# Susan Lanci Pet Sling



## Chardy (Oct 30, 2008)

You can get 30% off today on Susan Lanci Pet Sling--

Dog Boutique, Fashion, Couture and Small Dog Clothing - Doggie Couture Shop

Use the Code "COLD"

I can't make up my mind between the black or denim.... Bimmer has protested absolutely no pink. Black goes with everything, but I think I like the denim better... Decisions..... Decisions.....


----------



## Furbabies mom (Jul 25, 2011)

Doggie Couture Shop
I'm looking at this one too.


----------



## Snowbody (Jan 3, 2009)

Carol - I have the black suede Susan Lanci with the fuzzy inside. Tyler likes it a lot. Very snuggly and not overwhelmingly big. Well made.


----------



## Lacie's Mom (Oct 11, 2006)

With Susan Lanci there is

1. Cuddle Cup Carrier



2. Faux Suede Sling


3. Luxe Suede w/Minky Fur (this is what Sue has)


4. Spot Sling


Each one are slightly different, so make sure you're actually ordering the one you want. The Cuddle Cup Carrier (#1 above) is the one I have and what most of us prefer -- and the most expensive of the 4.


----------



## Chardy (Oct 30, 2008)

Lacie's Mom said:


> With Susan Lanci there is
> 
> Thanks Lynn... I had the one picked out that you have.. I ended up getting the denim. I am hoping both fluffs fit in there together.
> 
> ...


----------



## Chardy (Oct 30, 2008)

Furbabies mom said:


> Doggie Couture Shop
> I'm looking at this one too.


I love it!!! :wub:


----------



## Lacie's Mom (Oct 11, 2006)

Carol -- I'm guessing that both could fit in the cuddle cup. I usually only have Secret in there and she's about Ava's size. 3.8 - 4 lbs. depending on the time of day. LOL McCartney and Bimmer aren't bigger than that, so I'm sure it will work as I could get Secret and Breeze together in it. And Breeze is bigger at 5.5 lbs.


----------



## mysugarbears (Aug 13, 2007)

Chardy said:


> Lacie's Mom said:
> 
> 
> > With Susan Lanci there is
> ...


----------



## mdbflorida (Feb 28, 2013)

Data lines
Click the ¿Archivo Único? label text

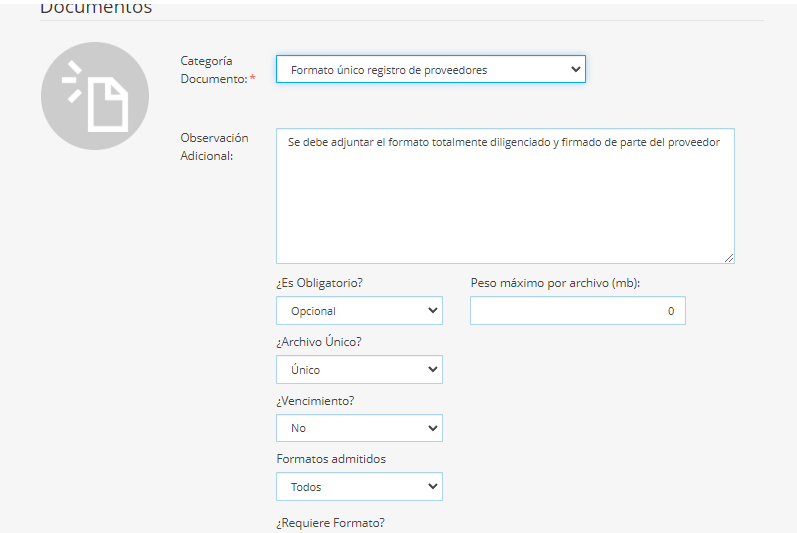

Exercise aim
Reproduce the passage of the Susan Lanci Pet Sling thread from "# Susan Lanci" to "better... Decisions..... Decisions.....", word for word.

Written answer
# Susan Lanci Pet Sling



## Chardy (Oct 30, 2008)

You can get 30% off today on Susan Lanci Pet Sling--

Dog Boutique, Fashion, Couture and Small Dog Clothing - Doggie Couture Shop

Use the Code "COLD"

I can't make up my mind between the black or denim.... Bimmer has protested absolutely no pink. Black goes with everything, but I think I like the denim better... Decisions..... Decisions.....